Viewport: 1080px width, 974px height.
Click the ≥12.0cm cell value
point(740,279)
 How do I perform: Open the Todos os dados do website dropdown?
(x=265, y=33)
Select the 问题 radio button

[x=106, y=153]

***

ACTIVITY
From the first line through the last, give the data above again exactly.

FINISHED EXERCISE
Viewport: 1080px width, 974px height.
Click the ≥12.0cm cell value
point(740,279)
 How do I perform: Open the Todos os dados do website dropdown?
(x=265, y=33)
Select the 问题 radio button

[x=106, y=153]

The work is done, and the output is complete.